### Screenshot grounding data
▼
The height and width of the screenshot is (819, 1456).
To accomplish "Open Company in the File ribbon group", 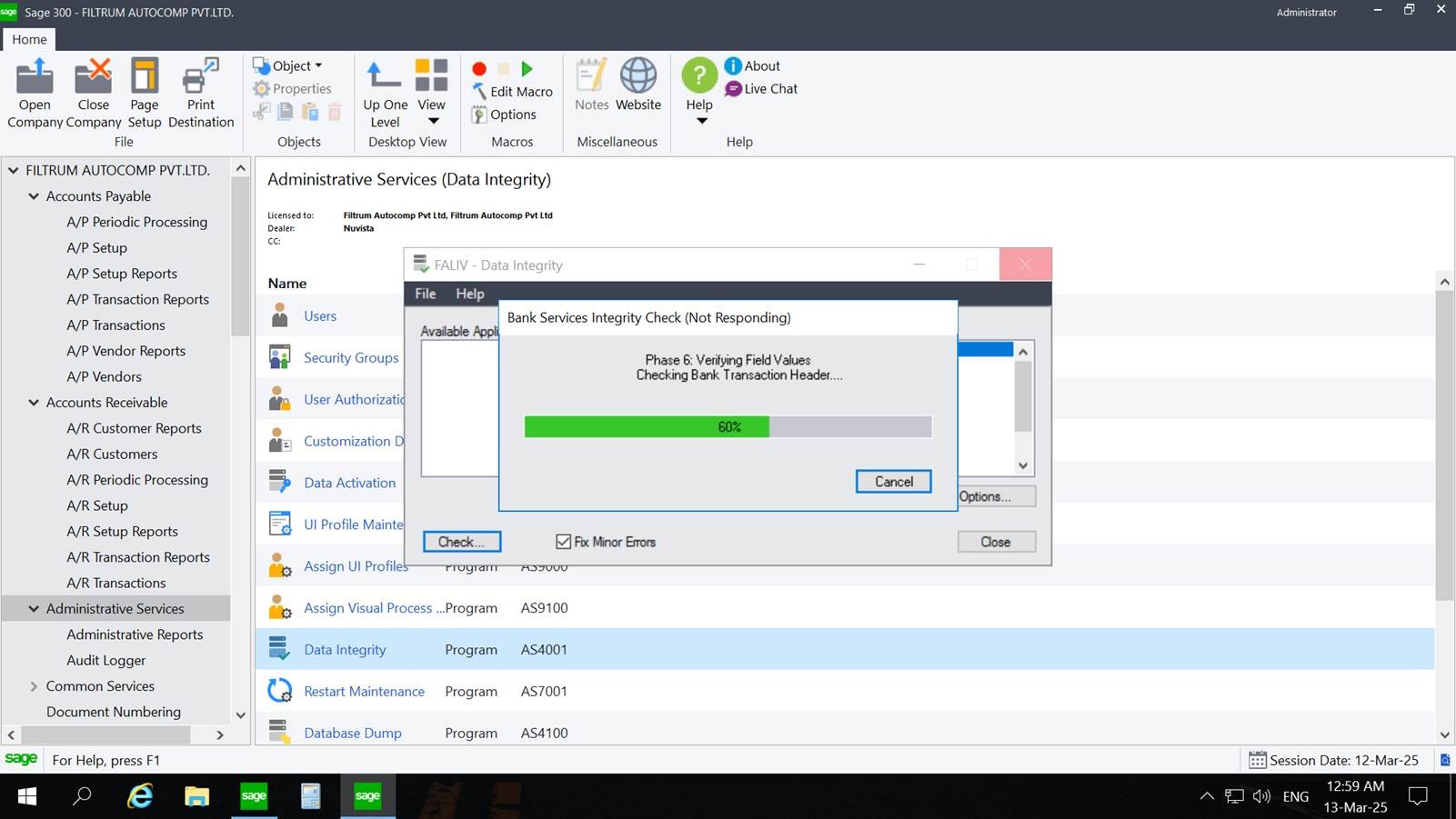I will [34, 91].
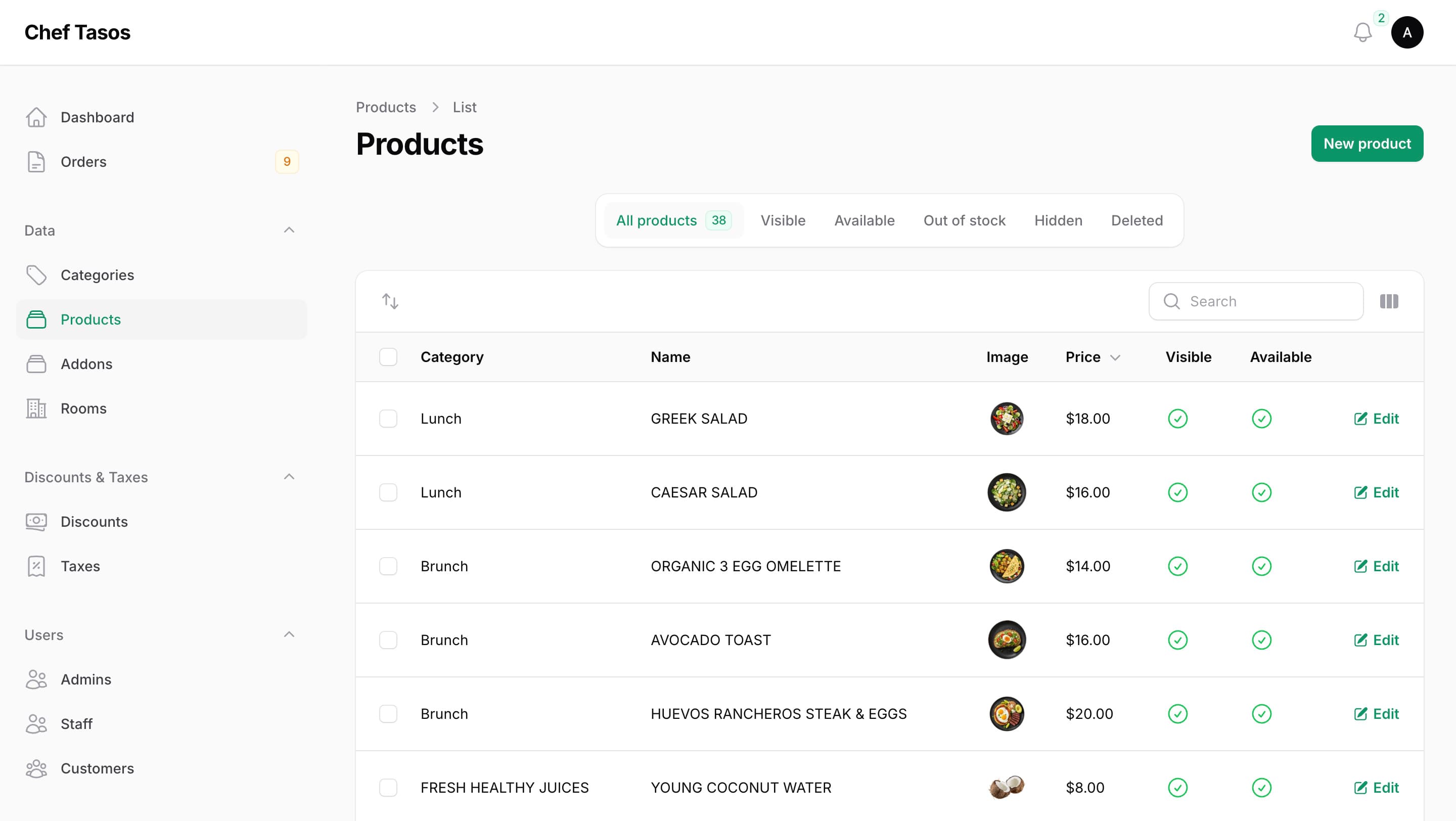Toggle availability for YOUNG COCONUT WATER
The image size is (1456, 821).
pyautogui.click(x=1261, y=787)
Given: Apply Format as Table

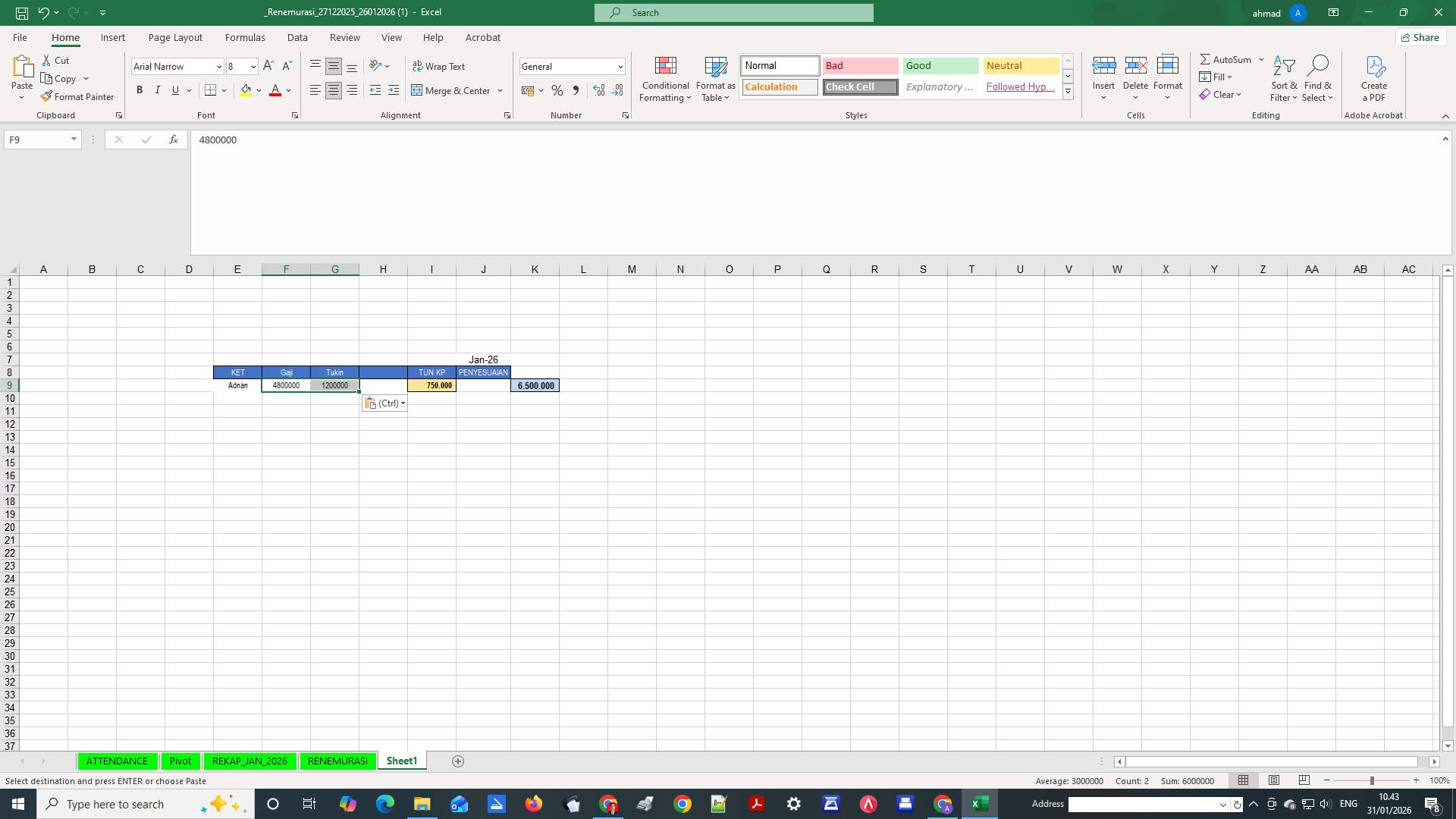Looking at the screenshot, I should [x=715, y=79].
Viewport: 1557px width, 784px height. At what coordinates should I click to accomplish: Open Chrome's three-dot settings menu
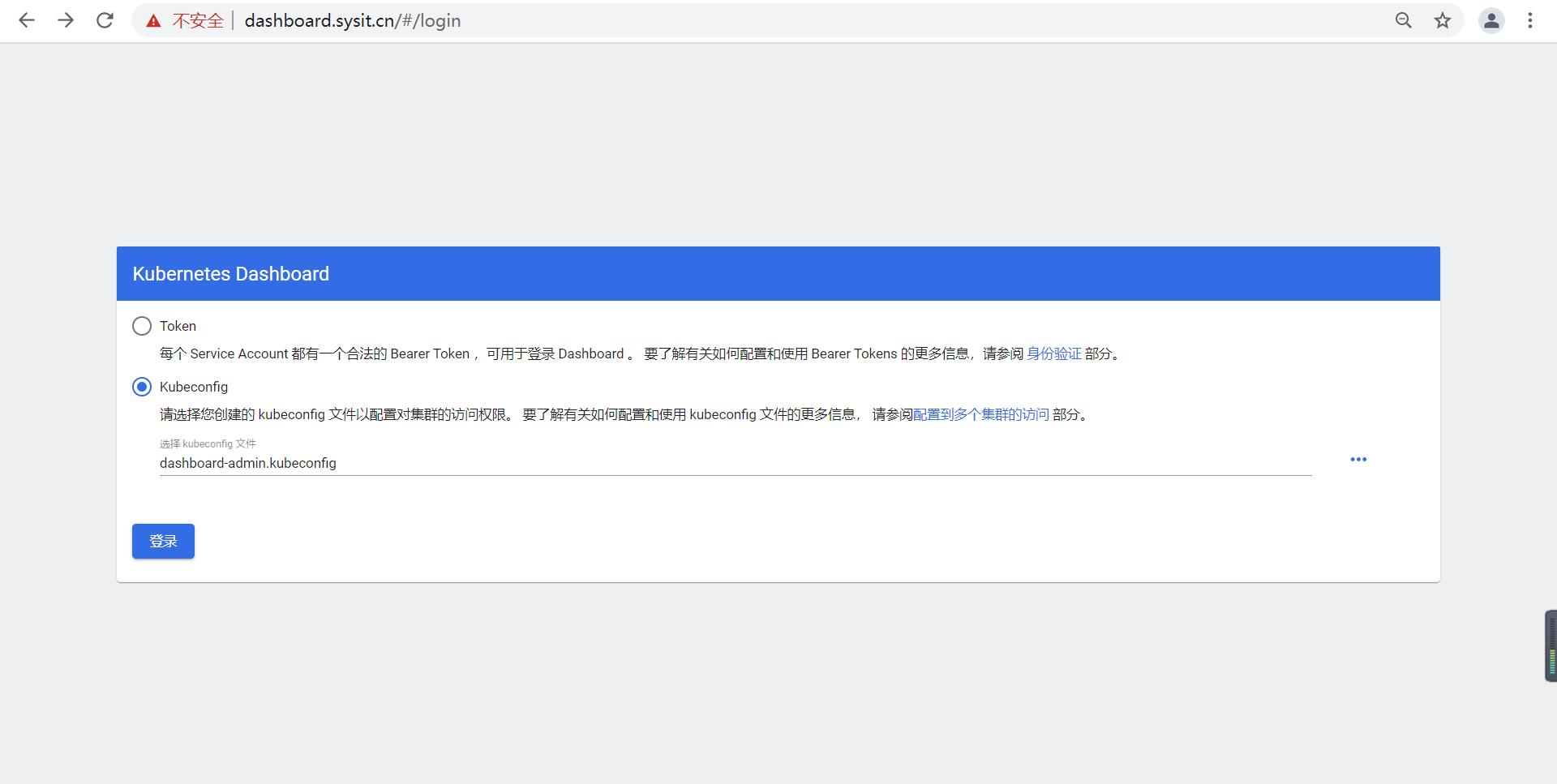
▲
Check each line of the entries above for the string "width", and return those that contain it.

The height and width of the screenshot is (819, 1456).
Viewport: 1557px width, 784px height. At what coordinates should I click to accomplish: Open Chrome's three-dot settings menu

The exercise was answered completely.